Es de noche, la hora de la cena, esa supuesta hora para la gente ordenada, está al caer. Se vuelve hacia la televisión desde la barra del bar.
Está lleno de señoras mayores que juegan a las cartas. Con un café y algún dulce, pasan la tarde. No gastan en calefacción, no están solas, no piensan en los tiempos en que a estas horas tendrían puesto el mandil y la mesa para ese marido que está hoy a tres metros por debajo de la tierra.
Las mira, sonríe, piensa.
Él también tuvo una amiga viuda. A su lado, se mantenía erguido, orgulloso, el humo del cigarrillo lanzado hacia lo alto. Nada que ver ahora.
Monta interminables guardias en las esquinas del barrio. Pasea sin ruta ni esperanza a parte alguna. El humo lo precede, los pasos lo siguen, demasiado despacio ese arrastrar de los zapatos.
Por la noche miraba que su padre y su madre estuvieran en la cama. Cenaban los tres, en silencio o discutían de nuevo. Se lanzaba después al bar de enfrente en un último ansia de vivir lo que quedara, pero todo era ahogado por una copa tras otra de algún licor ardiente.
Sus padres hoy también reposan. Primero el padre, se fue en silencio, con la misma prudencia que vivió. La madre tiempo después.
Su amiga viuda, sigue viva, él sigue soltero y muerto.
Ella se cansó de sus cobardías, no esperaba nada, ni un piso compartido, ni un anillo en el dedo. Tan sólo pensó que podían pasar alguna noche en casa de él. No más habitaciones tristes en una pensión, no más noches en casa de ella, no más cenas sin ir del brazo, no más nada.

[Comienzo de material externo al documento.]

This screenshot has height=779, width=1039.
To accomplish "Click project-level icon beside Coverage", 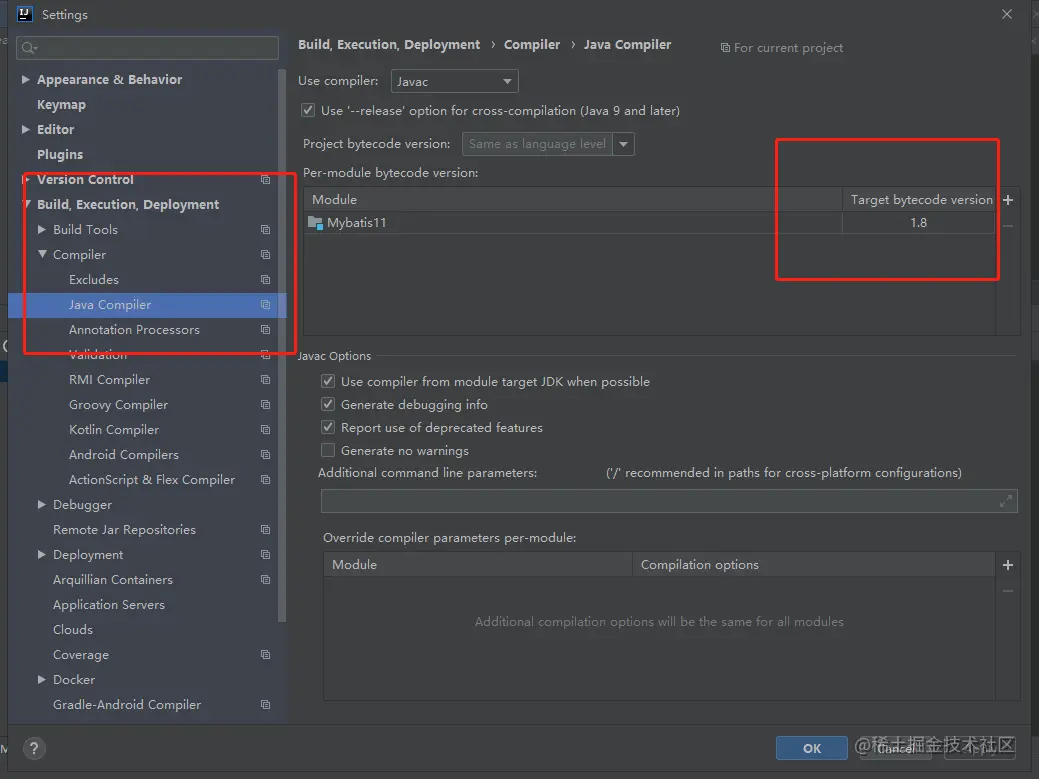I will (x=265, y=655).
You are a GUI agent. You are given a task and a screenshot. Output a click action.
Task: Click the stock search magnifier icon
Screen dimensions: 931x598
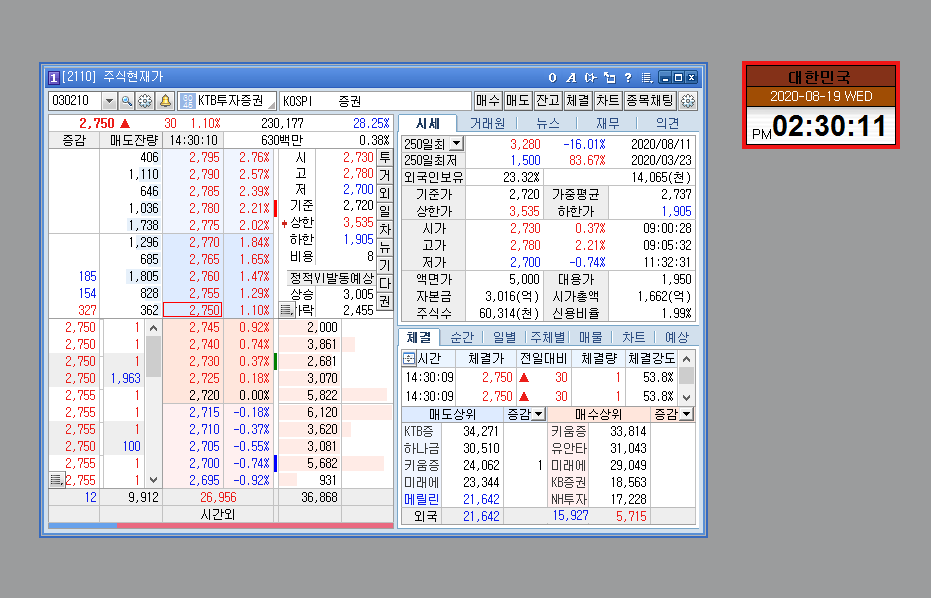tap(127, 101)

Ella siguió arreglándose, vistiendo su abrigo de piel largo. Calzó otra vez los zapatos de medio tacón. Se engalanó con aromas, pendientes y collares. Salió a la calle. No buscó a nadie, no sintió pena. Era hastío, ya el dolor se había escapado de su rictus en los labios.
Ella se lanzó al viento y pasea por las calles siendo la que era antes de él.
Él la piensa, la recuerda. Es tan estúpido, tan perdedor, tan orgulloso que nunca irá a llamar a su puerta para ver como se encuentra o para tomar un café.
Sigue sin llevar a nadie del brazo. Ya no cocina, para eso tiene familia. También le pasan el polvo y el suelo.
Mientras, sigue haciendo guardia en las esquinas. La panza redonda, el aliento acre, las arrugas marcando soledad, porque él se siente solo, pero nada hace para remediarlo. Es mejor ahogar el dolor en otro vaso de vino. Para eso es media tarde. Ya hablará del tiempo y poco más con alguien semejante, alguien vacío, porque ya no tiene conversaciones llenas. Ya no, para qué?
Si esta vida es una puta mierda, justo esa que tú has querido tener.